═════ Exercise materials
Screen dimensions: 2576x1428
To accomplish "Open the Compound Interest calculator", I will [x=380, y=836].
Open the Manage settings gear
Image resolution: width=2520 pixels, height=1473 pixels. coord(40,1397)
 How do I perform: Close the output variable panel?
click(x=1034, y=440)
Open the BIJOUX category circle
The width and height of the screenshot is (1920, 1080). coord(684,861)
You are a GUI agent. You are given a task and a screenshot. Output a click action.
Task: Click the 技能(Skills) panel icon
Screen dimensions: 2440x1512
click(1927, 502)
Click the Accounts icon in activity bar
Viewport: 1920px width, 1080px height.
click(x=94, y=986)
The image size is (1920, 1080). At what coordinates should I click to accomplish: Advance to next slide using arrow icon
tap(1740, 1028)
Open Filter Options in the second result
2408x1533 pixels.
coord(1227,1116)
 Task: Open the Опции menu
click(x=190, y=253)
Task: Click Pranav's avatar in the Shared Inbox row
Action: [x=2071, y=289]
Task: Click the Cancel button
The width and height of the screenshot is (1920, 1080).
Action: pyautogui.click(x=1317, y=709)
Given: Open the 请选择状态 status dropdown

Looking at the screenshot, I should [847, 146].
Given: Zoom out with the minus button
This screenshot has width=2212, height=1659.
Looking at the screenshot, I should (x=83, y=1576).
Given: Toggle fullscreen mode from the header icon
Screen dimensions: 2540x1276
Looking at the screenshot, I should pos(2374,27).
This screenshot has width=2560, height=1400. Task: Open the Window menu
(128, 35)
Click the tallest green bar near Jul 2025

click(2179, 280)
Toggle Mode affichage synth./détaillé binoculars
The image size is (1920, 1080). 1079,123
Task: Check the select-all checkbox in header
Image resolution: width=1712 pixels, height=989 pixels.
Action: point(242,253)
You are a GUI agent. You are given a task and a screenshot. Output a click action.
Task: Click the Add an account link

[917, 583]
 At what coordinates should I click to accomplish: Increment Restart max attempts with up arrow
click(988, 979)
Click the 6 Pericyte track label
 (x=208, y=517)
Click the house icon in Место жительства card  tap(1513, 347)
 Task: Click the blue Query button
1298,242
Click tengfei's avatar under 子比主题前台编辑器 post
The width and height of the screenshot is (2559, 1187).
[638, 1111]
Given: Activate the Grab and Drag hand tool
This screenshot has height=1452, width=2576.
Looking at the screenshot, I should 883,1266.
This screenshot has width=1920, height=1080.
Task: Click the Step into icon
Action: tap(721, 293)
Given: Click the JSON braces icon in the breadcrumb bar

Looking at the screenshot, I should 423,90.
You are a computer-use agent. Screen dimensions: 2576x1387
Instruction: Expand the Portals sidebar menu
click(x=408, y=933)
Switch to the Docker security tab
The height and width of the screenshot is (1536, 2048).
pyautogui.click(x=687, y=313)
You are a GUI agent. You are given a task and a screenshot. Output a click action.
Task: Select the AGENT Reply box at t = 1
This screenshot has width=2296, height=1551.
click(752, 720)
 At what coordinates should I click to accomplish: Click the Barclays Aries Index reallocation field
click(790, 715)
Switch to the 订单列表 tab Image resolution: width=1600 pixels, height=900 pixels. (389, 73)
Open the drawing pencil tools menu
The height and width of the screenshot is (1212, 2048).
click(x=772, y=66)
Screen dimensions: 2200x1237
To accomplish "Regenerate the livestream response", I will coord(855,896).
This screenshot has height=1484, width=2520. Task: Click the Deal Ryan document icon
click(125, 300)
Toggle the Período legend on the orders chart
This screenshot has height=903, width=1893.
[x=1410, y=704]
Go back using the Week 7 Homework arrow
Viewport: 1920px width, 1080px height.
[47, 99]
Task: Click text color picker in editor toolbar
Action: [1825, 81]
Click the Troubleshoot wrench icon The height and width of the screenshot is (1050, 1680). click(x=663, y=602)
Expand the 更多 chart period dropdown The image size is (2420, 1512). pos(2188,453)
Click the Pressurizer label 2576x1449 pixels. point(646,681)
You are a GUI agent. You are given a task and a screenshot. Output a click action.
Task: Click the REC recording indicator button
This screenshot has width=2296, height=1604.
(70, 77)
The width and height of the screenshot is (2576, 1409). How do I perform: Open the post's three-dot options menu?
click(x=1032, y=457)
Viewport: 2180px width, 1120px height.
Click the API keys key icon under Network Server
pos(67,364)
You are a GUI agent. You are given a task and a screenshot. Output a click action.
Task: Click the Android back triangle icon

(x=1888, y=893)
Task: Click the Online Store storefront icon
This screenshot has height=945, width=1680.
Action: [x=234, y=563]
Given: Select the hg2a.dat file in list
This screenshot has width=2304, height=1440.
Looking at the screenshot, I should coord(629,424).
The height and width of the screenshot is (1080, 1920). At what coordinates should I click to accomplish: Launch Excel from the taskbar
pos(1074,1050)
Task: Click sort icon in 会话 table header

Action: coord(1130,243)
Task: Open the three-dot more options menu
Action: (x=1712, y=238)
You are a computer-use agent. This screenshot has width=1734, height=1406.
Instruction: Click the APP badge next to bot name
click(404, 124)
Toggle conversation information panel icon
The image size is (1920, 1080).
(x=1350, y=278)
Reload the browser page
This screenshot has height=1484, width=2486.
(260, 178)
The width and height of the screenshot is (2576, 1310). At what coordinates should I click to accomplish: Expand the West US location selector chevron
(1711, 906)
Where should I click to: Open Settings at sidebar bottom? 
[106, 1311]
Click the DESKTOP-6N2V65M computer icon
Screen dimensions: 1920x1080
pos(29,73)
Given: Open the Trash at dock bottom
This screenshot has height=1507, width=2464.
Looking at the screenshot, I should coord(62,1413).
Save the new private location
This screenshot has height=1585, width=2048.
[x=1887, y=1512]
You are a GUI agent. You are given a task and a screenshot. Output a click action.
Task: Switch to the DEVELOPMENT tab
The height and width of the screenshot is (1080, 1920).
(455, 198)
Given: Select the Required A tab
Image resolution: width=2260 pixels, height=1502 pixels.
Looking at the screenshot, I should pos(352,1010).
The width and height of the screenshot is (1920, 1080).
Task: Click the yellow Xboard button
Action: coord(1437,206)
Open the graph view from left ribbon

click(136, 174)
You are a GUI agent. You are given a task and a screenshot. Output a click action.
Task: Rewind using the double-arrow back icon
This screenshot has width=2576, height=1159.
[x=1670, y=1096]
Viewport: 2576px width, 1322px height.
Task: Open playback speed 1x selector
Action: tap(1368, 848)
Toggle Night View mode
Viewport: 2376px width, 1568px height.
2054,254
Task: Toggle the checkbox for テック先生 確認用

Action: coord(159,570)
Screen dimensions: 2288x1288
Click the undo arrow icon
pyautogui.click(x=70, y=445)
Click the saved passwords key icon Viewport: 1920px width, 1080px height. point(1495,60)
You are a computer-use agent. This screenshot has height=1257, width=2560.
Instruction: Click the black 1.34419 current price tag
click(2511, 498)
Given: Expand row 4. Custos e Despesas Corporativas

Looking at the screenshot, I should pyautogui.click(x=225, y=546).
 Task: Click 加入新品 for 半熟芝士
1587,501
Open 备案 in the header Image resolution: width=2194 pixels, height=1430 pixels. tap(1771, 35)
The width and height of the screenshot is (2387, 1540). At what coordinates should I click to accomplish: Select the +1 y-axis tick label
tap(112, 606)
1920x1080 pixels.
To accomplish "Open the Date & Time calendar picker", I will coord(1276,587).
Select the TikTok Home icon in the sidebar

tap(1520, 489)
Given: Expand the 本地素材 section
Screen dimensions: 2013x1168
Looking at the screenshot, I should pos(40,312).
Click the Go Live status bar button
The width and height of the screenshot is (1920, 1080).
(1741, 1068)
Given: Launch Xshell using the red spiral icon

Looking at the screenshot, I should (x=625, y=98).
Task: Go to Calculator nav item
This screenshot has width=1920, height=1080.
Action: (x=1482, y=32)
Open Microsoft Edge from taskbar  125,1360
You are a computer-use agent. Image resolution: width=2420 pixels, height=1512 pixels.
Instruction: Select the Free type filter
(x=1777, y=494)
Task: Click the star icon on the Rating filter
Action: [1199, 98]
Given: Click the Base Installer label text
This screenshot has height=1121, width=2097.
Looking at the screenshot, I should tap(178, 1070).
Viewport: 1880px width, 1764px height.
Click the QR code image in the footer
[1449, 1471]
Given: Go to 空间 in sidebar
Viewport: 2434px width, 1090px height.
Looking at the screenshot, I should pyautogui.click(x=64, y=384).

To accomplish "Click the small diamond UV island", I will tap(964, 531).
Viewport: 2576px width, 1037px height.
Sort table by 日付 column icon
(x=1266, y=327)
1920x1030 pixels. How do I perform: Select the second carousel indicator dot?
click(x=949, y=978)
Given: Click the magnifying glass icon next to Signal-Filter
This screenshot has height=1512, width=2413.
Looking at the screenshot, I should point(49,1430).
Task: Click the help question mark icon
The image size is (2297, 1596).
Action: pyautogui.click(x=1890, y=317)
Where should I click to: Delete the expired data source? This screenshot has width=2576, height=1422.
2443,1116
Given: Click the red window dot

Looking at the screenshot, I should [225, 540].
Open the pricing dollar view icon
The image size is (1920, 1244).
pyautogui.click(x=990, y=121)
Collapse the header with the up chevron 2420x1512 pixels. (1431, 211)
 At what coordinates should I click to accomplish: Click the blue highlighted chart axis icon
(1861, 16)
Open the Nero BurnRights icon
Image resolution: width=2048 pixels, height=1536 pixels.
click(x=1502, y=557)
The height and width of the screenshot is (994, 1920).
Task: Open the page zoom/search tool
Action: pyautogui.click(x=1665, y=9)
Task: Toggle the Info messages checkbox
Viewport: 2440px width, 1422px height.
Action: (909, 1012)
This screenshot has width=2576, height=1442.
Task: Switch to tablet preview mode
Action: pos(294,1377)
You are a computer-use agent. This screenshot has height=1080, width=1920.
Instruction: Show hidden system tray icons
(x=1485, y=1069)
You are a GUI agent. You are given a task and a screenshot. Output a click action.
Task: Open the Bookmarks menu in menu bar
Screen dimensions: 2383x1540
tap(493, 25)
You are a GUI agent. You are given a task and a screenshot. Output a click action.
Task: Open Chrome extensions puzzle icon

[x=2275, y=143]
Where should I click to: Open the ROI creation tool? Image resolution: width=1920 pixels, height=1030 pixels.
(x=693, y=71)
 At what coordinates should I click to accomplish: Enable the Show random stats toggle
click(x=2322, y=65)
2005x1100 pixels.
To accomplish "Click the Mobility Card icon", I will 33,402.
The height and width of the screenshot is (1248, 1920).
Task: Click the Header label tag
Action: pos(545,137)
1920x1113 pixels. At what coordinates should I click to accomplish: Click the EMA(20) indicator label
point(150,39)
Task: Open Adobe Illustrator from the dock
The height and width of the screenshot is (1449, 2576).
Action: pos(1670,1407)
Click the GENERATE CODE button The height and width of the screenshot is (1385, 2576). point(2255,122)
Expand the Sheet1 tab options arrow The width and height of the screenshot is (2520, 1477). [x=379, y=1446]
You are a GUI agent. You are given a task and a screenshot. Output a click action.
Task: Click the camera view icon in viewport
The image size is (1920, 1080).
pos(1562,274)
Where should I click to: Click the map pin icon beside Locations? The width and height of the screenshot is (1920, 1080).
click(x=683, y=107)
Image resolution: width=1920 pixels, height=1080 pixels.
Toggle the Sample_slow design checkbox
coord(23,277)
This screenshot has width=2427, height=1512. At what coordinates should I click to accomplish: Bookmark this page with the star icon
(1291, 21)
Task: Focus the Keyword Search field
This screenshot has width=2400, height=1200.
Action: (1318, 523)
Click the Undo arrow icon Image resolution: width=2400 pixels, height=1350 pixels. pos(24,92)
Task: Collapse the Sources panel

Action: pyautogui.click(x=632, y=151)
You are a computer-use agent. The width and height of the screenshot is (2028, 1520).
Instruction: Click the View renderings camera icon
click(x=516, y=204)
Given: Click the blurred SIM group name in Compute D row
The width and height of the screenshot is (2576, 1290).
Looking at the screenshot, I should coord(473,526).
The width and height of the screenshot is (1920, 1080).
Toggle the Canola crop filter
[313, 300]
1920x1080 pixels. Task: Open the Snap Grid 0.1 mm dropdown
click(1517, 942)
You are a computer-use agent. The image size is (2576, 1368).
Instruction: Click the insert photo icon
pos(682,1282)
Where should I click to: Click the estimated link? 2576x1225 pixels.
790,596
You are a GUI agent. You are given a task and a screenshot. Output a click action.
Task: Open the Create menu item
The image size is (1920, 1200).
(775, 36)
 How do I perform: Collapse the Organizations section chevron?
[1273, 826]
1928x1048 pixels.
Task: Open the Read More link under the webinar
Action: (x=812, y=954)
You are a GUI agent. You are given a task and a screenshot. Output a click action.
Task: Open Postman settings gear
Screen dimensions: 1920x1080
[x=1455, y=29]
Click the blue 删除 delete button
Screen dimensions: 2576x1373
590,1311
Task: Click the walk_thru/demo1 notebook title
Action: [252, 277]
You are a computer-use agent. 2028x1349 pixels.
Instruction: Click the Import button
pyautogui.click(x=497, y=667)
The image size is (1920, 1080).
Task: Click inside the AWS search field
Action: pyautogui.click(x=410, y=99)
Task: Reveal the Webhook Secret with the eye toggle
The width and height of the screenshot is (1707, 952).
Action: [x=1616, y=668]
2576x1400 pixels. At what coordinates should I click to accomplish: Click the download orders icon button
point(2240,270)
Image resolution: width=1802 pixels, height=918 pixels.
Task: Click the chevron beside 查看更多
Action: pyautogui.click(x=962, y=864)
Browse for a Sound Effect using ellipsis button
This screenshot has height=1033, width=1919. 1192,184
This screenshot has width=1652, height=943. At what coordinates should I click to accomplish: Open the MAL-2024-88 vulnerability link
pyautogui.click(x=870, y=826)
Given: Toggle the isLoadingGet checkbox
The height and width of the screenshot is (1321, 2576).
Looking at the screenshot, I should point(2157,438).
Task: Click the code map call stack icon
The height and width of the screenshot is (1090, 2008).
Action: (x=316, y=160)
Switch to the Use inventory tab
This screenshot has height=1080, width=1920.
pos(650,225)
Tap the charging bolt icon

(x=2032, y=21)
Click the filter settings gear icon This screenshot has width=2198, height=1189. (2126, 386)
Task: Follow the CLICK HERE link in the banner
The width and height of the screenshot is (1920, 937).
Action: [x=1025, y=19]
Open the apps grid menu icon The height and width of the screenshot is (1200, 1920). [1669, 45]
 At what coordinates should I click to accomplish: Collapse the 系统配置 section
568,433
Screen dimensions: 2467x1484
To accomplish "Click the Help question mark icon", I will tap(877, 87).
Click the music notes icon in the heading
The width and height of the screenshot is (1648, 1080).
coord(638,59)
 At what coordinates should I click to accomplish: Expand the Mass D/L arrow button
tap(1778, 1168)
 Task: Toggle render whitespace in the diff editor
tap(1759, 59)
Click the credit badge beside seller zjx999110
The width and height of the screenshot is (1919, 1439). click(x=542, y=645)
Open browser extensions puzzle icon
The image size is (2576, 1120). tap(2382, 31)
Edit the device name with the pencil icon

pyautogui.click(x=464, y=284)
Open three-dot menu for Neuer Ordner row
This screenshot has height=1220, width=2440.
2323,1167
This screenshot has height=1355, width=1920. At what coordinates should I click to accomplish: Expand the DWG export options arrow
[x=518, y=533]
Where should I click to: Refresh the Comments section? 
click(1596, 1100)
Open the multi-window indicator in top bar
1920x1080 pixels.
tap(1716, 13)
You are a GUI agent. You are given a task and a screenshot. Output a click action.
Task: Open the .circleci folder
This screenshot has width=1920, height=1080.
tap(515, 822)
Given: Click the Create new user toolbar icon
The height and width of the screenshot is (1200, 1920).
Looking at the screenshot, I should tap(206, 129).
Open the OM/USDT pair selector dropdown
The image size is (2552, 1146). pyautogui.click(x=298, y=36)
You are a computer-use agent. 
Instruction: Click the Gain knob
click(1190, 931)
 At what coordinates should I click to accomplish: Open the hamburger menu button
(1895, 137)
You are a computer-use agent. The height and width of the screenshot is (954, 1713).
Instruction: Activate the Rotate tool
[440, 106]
══════════
* Prompt *
Where the string "question" appears in a line of the entries, count that line, and state the total alone.

* Finished exercise *
2